• EXERCISE BRIEF
Quote the entries below word for word, from the line containing "Click 1,000,000 in the Over row" through the line containing "Looking at the screenshot, I should tap(10, 401).", with both of those lines included.

------ PROVIDED MATERIAL ------

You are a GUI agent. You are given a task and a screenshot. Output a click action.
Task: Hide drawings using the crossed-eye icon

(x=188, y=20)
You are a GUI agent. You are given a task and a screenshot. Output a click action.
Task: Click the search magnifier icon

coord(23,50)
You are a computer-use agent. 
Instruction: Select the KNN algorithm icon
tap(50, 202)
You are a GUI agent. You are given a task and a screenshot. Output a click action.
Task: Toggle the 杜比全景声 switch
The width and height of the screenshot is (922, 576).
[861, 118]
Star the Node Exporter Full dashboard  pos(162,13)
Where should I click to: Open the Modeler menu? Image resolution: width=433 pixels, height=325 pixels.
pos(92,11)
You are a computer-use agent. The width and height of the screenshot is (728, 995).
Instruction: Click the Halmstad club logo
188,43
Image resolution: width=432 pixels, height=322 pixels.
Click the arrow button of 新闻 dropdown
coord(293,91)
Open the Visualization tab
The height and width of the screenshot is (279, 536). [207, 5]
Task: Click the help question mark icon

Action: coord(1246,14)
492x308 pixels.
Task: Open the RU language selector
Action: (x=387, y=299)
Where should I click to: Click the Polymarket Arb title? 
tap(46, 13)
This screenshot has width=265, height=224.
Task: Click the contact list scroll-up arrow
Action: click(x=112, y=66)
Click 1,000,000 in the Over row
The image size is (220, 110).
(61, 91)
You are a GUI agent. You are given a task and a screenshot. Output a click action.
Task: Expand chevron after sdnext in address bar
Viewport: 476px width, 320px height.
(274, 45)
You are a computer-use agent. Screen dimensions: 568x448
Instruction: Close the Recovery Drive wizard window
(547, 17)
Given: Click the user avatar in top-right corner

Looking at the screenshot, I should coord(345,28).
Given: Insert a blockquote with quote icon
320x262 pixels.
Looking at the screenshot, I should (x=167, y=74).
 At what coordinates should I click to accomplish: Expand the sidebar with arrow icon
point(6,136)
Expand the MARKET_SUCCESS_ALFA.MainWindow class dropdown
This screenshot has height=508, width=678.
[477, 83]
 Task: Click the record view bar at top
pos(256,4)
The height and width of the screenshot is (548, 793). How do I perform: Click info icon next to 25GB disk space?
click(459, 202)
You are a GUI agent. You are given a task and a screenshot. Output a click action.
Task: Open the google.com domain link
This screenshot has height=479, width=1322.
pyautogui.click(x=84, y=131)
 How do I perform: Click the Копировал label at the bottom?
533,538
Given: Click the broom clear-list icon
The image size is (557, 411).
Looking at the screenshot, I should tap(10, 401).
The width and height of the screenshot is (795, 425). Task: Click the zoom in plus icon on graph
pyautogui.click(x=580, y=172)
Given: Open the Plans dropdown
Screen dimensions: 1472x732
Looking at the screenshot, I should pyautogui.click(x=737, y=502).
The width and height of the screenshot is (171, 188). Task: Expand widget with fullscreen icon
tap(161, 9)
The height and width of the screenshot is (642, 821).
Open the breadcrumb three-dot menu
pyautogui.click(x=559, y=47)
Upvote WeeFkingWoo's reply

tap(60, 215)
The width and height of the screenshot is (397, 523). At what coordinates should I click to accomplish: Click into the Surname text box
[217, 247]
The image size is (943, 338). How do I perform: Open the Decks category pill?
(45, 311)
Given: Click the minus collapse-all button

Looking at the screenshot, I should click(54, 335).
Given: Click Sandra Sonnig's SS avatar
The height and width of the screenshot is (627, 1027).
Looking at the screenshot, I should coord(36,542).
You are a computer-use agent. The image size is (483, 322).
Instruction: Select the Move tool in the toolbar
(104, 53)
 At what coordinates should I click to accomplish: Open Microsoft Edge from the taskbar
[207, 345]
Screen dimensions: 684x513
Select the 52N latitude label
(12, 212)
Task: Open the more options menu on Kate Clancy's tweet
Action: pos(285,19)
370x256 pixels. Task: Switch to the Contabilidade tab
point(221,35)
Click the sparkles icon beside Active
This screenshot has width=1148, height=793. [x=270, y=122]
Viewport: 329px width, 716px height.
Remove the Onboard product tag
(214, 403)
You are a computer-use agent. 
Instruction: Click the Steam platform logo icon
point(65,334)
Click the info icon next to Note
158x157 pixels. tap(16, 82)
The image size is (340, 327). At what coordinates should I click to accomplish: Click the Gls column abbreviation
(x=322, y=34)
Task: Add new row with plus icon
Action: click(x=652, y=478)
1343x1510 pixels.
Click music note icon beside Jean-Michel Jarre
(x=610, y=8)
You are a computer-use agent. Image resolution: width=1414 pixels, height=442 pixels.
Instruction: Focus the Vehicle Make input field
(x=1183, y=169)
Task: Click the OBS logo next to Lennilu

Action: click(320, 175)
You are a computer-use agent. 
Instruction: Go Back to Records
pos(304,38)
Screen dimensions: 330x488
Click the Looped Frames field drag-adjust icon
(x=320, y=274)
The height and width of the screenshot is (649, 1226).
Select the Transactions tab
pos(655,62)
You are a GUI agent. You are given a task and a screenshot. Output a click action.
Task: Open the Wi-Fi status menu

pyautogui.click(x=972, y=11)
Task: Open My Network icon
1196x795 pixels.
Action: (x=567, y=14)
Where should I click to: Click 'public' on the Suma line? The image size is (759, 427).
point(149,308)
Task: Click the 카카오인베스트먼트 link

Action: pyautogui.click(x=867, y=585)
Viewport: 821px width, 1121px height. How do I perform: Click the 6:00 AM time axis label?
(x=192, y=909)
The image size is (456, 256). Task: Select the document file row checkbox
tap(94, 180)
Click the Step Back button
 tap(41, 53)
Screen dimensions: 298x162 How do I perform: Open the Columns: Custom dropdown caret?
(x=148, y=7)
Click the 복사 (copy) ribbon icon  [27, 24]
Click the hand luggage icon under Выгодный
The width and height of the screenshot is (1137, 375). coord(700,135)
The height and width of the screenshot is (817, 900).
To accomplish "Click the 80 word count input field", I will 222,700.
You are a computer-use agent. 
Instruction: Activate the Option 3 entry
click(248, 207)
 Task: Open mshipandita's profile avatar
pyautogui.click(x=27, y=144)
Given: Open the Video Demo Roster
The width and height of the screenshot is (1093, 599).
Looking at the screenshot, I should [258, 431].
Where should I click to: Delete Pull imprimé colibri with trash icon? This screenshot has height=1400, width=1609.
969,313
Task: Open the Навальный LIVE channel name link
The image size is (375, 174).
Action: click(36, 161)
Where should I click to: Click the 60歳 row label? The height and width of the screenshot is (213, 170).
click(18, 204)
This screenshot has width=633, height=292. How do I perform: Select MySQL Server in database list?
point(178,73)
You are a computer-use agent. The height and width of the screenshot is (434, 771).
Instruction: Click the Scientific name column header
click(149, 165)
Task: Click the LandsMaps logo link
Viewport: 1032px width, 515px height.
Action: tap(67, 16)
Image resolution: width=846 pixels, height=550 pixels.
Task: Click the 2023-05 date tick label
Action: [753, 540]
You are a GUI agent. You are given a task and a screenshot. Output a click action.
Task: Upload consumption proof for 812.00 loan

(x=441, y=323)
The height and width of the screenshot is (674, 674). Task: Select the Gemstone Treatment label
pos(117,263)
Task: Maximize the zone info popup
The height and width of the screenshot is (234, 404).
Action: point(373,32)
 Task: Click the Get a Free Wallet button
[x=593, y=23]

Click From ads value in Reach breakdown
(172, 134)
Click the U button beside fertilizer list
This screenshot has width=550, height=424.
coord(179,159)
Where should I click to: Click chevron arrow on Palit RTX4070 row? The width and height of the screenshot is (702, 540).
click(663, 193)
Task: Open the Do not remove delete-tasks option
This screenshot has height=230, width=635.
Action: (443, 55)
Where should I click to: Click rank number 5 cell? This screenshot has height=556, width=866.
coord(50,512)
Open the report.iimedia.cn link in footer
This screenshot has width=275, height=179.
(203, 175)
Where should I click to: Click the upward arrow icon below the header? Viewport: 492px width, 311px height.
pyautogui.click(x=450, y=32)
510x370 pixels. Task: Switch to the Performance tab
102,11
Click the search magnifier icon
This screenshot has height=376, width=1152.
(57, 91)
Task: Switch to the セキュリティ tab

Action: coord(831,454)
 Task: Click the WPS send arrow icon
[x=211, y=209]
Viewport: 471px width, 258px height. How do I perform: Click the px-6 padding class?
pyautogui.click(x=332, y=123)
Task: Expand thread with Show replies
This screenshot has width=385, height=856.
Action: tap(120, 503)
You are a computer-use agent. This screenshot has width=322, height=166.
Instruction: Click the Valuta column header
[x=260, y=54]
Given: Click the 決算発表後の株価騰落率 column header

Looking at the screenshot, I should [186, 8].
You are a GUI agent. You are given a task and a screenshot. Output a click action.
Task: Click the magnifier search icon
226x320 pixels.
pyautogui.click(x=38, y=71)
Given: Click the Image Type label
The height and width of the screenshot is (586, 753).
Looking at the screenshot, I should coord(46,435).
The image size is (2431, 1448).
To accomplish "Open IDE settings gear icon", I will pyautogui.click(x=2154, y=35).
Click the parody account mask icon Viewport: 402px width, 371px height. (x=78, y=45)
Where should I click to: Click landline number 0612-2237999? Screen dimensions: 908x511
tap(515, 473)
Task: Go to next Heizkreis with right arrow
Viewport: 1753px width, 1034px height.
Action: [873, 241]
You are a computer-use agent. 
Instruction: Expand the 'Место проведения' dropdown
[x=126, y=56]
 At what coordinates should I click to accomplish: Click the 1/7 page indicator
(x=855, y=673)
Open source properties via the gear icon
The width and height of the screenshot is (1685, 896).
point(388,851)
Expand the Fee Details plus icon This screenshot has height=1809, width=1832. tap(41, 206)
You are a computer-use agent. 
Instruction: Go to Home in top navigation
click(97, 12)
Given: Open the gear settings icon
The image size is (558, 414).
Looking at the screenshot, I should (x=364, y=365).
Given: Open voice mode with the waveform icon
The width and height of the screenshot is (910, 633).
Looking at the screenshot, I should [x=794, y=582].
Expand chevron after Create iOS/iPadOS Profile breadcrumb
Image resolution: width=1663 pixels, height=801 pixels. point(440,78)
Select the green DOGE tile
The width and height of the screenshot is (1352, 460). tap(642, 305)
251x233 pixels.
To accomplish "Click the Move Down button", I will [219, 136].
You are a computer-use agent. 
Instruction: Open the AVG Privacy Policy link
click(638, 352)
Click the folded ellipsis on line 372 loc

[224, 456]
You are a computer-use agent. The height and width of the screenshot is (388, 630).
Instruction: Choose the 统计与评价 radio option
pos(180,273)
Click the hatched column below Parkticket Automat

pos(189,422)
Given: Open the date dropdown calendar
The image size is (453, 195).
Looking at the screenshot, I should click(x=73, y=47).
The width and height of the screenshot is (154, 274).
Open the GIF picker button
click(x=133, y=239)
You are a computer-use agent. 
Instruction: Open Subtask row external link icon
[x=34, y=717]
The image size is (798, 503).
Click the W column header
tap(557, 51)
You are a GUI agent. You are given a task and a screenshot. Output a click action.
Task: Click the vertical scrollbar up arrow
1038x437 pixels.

------

• EXERCISE RESPONSE
Click 1,000,000 in the Over row
The image size is (220, 110).
(61, 91)
You are a GUI agent. You are given a task and a screenshot. Output a click action.
Task: Expand chevron after sdnext in address bar
Viewport: 476px width, 320px height.
(274, 45)
You are a computer-use agent. Screen dimensions: 568x448
Instruction: Close the Recovery Drive wizard window
(547, 17)
Given: Click the user avatar in top-right corner

Looking at the screenshot, I should coord(345,28).
Given: Insert a blockquote with quote icon
320x262 pixels.
Looking at the screenshot, I should (x=167, y=74).
 At what coordinates should I click to accomplish: Expand the sidebar with arrow icon
point(6,136)
Expand the MARKET_SUCCESS_ALFA.MainWindow class dropdown
This screenshot has height=508, width=678.
[477, 83]
 Task: Click the record view bar at top
pos(256,4)
The height and width of the screenshot is (548, 793). How do I perform: Click info icon next to 25GB disk space?
click(459, 202)
You are a GUI agent. You are given a task and a screenshot. Output a click action.
Task: Open the google.com domain link
This screenshot has height=479, width=1322.
pyautogui.click(x=84, y=131)
 How do I perform: Click the Копировал label at the bottom?
533,538
Given: Click the broom clear-list icon
The image size is (557, 411).
Looking at the screenshot, I should tap(10, 401).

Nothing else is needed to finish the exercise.